De quoi êtes-vous particulièrement fière concernant ce projet ?
"Deux choses me viennent immédiatement à l’esprit. Tout d’abord, en tant qu'équipe, nous avons beaucoup appris au cours de notre travail ces dernières années et nous nous sommes beaucoup développés. Malteser International nous a toujours fait confiance et nous a donné l'opportunité de tester différentes approches. Cela nous a donné beaucoup de responsabilités et nous en somme ressortis grandis. Nous avons utilisé des méthodes reconnues au niveau international. Malteser International est une organisation avec une longue tradition et beaucoup plus grande que nous. Néanmoins, nous nous sommes toujours sentis comme des partenaires égaux. Cela nous donne le sentiment que nous ne sommes pas seulement des partenaires, mais que nous faisons partie d'une grande organisation.

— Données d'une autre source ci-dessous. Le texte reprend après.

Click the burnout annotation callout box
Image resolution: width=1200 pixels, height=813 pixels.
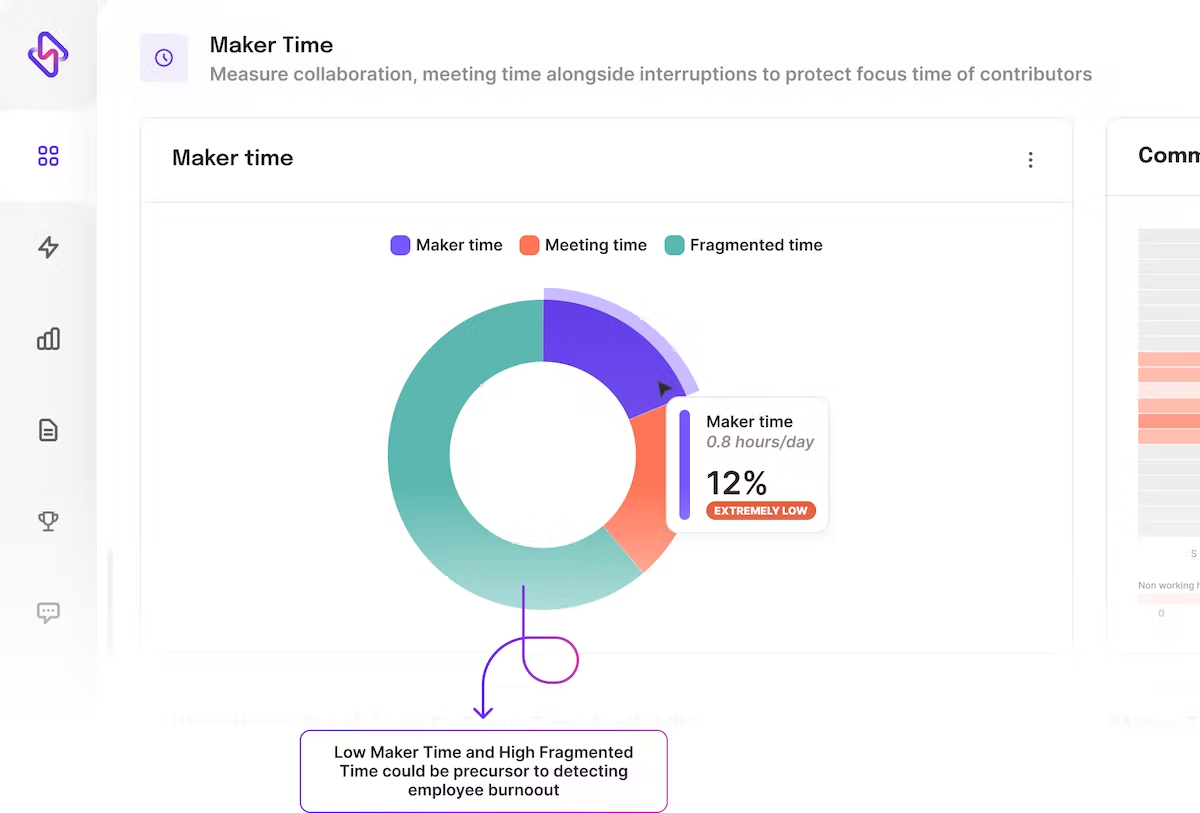click(483, 771)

Ensuite, je suis heureuse d'avoir pu travailler avec la population ici et de mieux les connaître. L'est de l'Ukraine est loin de Kiev et nous en savons très peu sur ses habitants. Mais nous avons trouvé des gens qui ont les mêmes valeurs que nous, même s'ils parlent russe, et qui travaillent beaucoup. Ils veulent absolument faire quelque chose pour leur région ou leur ville. Aujourd'hui, je sais que si vous trouvez des âmes sœurs, vous pouvez faire avancer les choses – où que vous soyez.
Quand je repense à l'ensemble du projet aujourd'hui, je peux dire qu'il fait partie intégrante de ma vie. Et je dois dire : C’est une bonne partie. Qui sait ce que j’aurais commencé sans ce projet. Dans la situation actuelle, c'est le mieux que l’on puisse faire."